The Foolish Poetic Mind

My friend Alexa left her family for a short fling with a contractor who she hired to do the tile in, ironically, the family room, and lost everything. I was talking to her about why she did and she told me that one morning she saw John straight and yet supple in the light of the early morning and she just couldn’t will herself to say no. For a moment his beauty transfigured everything, made any risk worth taking, made her life seem not just worth it, but blessed. “Me and my stupid poetic mind.” she said to me.

And honestly it made me wonder. Like many people who have been hurt she yearned for a life without emotion, not noticing, or maybe deliberately ignoring the obvious counterpoint, to wit, that yearning is an emotion. But what about her feeling about her foolish poetic mind?

I remember thinking, when I was wondering about war, whether the old writers in the 50s were right to say that there was something uniquely horrible about the threat of nuclear annihilation: are they right? Because you’d read that, in a writer like E B White, that it’s particularly terrible that New York City could be destroyed by a single flight of airplanes (no bigger than a flock of geese wrote White) carrying a single bomb. But I thought — so what? Am I any less dead if I am killed by a conventional bomb? Or have my head hacked off with a sword, as in the Rape of Nanjing? Isn’t EB White giving in to his “foolish poetic mind” imagining that the poetry of the death — a whole city killed by a single bomb! — trumps the prose of it — dead is dead? Isn’t EB making the same mistake as my friend Alexa, who gives up growing old as a beloved Grandma, for a moment of sweetness, and light?
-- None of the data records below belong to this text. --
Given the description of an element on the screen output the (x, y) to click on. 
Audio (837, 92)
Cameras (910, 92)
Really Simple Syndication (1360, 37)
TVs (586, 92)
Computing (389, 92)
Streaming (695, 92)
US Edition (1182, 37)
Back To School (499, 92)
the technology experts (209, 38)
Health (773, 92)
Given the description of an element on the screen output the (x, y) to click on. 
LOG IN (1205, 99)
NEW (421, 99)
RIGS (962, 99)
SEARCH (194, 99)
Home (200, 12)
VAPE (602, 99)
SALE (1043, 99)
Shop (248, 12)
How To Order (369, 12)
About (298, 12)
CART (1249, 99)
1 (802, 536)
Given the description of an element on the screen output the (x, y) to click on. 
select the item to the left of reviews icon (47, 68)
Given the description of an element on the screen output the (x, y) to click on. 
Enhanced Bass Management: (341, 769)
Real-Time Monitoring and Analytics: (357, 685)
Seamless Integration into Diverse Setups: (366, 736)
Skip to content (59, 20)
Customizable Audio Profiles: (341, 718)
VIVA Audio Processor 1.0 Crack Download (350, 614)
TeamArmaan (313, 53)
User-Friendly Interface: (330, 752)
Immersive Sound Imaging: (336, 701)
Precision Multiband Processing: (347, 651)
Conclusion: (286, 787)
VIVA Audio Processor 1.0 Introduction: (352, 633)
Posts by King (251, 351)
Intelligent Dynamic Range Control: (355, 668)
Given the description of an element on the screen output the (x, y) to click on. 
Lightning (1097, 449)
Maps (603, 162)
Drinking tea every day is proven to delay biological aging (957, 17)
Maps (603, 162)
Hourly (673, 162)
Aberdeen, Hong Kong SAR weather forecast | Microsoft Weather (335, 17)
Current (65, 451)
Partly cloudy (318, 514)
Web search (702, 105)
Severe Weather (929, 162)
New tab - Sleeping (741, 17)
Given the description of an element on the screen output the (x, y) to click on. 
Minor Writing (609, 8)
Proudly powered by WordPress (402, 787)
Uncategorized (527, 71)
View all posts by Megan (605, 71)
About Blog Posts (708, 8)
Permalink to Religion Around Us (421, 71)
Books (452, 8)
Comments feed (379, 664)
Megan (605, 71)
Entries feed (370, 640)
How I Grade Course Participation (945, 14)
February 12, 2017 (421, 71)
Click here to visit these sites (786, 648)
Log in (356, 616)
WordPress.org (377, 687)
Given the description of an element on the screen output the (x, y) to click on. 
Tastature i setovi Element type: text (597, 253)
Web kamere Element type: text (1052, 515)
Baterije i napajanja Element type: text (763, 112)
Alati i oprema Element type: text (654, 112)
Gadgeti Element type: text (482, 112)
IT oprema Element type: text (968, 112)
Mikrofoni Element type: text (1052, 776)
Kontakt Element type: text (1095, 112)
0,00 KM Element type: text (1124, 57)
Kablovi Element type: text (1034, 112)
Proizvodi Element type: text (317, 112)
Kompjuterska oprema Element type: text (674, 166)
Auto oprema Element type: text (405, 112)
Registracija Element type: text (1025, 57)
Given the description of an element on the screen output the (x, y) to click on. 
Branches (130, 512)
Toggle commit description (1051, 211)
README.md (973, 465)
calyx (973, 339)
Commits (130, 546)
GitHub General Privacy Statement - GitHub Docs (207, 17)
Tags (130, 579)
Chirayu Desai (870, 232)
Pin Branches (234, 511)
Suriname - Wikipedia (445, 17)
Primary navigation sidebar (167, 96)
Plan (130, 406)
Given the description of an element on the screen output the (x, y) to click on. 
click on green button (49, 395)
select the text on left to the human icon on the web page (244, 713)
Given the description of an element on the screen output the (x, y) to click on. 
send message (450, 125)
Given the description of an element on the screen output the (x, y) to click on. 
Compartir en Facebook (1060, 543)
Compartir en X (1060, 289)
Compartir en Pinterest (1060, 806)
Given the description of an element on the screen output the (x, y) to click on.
Or is it just as poetic to think that a human being alive is any different than a human being dead? It’s all just modifications in the quantum field, isn’t it, whether the head is on the neck, or some distance away? And isn’t the quantum field itself the beautiful thing, the Light, behind all our colorful stained glass, the white paper underneath our smudgy pictograms?

Or is that another illusion that Light is beautiful? Light is beautiful if it shines upon something beautiful, perhaps, and if we imagine it showing us something not so beautiful, then perhaps, not so much?

I asked the Tarot deck whether I should even ask the internet (wordpress blogging site) to publish these thoughts, or whether they were better left unexpressed, or better yet, forgotten? And I drew the Fool once, and then again, and then a third time.